Atlantico : La Chine vient de valider avec les autorités marocaines la fondation d'une ville dans les environs de Tanger pour la somme de 10 milliards de dollars. L'objectif est d'y développer l'industrie locale sous commandement chinois. En quoi le management made in China consiste-t-il concrètement ? Dans quelle mesure est-il différent de celui que nous connaissons ?

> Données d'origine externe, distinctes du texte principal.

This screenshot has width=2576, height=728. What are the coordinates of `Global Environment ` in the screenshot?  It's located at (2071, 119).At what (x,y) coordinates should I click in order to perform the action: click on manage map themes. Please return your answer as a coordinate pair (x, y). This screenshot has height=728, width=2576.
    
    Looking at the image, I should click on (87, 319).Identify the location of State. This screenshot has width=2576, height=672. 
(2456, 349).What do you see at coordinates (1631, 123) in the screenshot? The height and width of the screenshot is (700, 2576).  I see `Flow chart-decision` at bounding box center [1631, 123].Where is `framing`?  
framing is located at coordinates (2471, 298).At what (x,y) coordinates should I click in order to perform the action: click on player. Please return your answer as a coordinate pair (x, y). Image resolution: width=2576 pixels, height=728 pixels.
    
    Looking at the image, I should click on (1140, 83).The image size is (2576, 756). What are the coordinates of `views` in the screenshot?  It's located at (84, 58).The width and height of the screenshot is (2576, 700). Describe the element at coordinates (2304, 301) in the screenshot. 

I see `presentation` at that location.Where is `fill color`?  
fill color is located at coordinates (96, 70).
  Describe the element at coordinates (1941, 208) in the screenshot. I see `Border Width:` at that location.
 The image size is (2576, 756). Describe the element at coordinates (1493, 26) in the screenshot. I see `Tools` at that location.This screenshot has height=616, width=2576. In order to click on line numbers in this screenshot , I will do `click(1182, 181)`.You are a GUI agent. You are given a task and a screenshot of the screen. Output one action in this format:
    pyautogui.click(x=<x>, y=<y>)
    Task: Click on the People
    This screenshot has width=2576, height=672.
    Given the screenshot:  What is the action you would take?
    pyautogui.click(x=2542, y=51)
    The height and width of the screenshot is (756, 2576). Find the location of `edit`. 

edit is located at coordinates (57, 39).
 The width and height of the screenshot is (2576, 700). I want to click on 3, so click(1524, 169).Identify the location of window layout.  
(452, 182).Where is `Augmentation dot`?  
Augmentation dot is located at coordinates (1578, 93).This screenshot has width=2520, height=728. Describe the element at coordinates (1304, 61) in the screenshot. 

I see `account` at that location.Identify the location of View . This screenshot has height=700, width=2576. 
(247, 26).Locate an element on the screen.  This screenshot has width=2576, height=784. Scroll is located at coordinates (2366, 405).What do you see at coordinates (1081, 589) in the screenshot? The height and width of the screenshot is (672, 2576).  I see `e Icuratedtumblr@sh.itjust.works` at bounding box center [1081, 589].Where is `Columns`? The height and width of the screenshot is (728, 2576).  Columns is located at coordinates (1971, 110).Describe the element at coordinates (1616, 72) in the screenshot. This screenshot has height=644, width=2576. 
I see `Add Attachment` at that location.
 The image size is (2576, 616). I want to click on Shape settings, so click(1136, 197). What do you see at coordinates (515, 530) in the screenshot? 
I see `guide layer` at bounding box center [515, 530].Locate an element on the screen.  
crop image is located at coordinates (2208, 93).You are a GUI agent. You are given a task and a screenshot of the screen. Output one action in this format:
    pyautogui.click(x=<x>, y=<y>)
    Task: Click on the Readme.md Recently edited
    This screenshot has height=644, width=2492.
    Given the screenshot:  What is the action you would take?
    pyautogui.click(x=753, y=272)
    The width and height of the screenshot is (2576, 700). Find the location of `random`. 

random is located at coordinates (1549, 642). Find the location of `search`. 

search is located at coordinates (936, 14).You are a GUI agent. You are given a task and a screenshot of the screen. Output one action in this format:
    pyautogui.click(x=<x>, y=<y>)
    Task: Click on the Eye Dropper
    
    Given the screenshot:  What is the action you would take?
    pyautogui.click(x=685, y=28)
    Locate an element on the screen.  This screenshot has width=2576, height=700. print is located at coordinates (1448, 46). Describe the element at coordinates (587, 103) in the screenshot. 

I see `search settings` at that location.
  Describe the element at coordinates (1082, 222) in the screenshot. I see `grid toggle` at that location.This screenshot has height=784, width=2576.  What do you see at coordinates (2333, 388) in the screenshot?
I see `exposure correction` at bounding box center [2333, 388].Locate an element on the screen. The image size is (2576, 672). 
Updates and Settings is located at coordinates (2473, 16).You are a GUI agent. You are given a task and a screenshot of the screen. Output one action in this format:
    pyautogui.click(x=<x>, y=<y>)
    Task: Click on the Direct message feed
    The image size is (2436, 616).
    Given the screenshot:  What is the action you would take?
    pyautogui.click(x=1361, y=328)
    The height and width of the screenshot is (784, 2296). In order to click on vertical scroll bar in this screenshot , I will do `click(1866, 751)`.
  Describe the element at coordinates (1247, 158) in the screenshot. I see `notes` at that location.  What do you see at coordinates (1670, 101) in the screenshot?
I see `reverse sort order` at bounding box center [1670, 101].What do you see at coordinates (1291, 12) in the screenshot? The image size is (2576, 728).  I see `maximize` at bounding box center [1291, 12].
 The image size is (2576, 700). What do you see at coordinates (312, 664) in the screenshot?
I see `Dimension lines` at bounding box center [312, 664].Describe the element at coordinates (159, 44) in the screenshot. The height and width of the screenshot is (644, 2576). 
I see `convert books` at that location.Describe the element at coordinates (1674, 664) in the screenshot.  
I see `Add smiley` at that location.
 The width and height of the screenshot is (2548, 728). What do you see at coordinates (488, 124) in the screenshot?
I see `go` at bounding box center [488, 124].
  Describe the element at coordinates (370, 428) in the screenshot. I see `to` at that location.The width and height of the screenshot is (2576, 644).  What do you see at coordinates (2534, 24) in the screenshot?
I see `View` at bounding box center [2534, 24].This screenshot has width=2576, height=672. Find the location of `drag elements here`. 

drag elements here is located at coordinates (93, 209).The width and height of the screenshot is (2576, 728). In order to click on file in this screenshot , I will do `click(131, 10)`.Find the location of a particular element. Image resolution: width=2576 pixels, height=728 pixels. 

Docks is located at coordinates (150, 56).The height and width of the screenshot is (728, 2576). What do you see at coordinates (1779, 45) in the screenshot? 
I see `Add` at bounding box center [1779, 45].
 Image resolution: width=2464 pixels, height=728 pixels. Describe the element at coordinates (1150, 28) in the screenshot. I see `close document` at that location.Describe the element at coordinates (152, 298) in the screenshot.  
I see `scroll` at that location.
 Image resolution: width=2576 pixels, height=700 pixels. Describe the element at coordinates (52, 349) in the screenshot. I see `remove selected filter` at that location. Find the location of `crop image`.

Xavier Camby : L'Afrique toute entière est devenu le terrain d'investissement privilégié des entrepreneurs chinois : d'abondantes ressources à exploiter, d'immenses nations, moralement abandonnées par l'Occident (sauf économiquement, surtout celles qui produisent du pétrole ou du gaz...), une main-d'oeuvre pléthorique et hélas souvent désoeuvrée ou asservie. Les premiers Chinois à s'être installés en Afrique ont rapidement développé une activité bancaire parallèle, pendant que les entrepreneurs d'origine indienne se concentraient sur le négoce des pierres précieuses.
Leur implantation est donc ancienne et très solide.
Les immenses réserves de capitaux générés par la croissance continue de la Chine (au détriment de l'économie occidentale) cherchent désormais à s'investir. L'Afrique et ses richesses, autant que ses immenses besoins d'infrastructures et de développements constituent un Eldorado agricole, minier, forestier, industriel, sanitaire... où les technologies chinoises peuvent trouver d'infinis débouchés.
Le rapport des dirigeants chinois envers leurs employés peut-il également différer ? A quoi les relations entre les différentes strates de la hiérarchie ressemblent-elles ?
Parler d'un management "made in China" me semble potentiellement réducteur et un peu risqué : il existe en Chine de très nombreuses cultures, avec des référentiels très différents et des comportements incompréhensibles pour nous. Donc autant de "styles de management". La seule chose certaine est que le positionnement individuel est premièrement collectif, par rapport à la société ou à la communauté ethnique, familiale, régionale...
D'où trois remarques importantes :
Là où nous mettons en avant la personne et la réussite individuelle, les Chinois comme les Africains (du nord aussi) privilégient le groupe, la famille, dans une solidarité très forte, irriguée de réseaux souvent invisibles ou indécelables. Cette dimension un peu sacrificielle - pour nous - de l'individu peut faire d'ailleurs le pont entre leurs deux cultures.
Il existe ensuite, dans ces deux cultures, un goût prononcé pour l'économie confidentielle ou souterraine, qui n'est pas nécessairement frauduleuse, à base de commissionnements et d'intermédiations, ce que nous jugeons mal parfois, sans rien en comprendre.
Enfin, le respect de l'autorité leur est commun : l'ancien ou le chef a raison, même si le plus jeune ou l'employé pense le contraire. Il ne s'agit pas nécessairement de peur, encore qu'il soit fréquent de l'observer.
L'organisation pyramidale et hiérarchique y est forte. Cela peut sembler rétrograde ou autoritariste. Mais c'est l'incarnation exacte de la hiérarchie (du grec hieros, sacré et de arkhê, pouvoir, commandement) : la sacralisation du commandement. La vertu n'est pas d'avoir raison, d'inventer ou de rationaliser, mais d'obéir avec empressement et efficacité. Dans un tel contexte, les grèves sont inenvisageables et apparaissent même décadentes et immorales. Et tout le reste en découle : nul, dans une entreprise chinoise, ne s'y pose vraiment les questions d'un inutile leadership, de charisme hypothétique ni d'une introuvable assertivité ! L'organisation économique, calque de la tradition sociale, y est d'une grande simplicité de fonctionnement et d'apparence. Cependant, si en Occident des oligarchies d'écoles ou corporatistes s'efforcent de prendre et de garder le pouvoir, l'entreprise chinoise est irriguée d'obédiences discrètes et puissamment solidaires. Il n'y a pas ces plafonds de verre, si caractéristiques des blocages de nos organisations. Une plus grande place y est donc accordée aux mérites réels de chacun.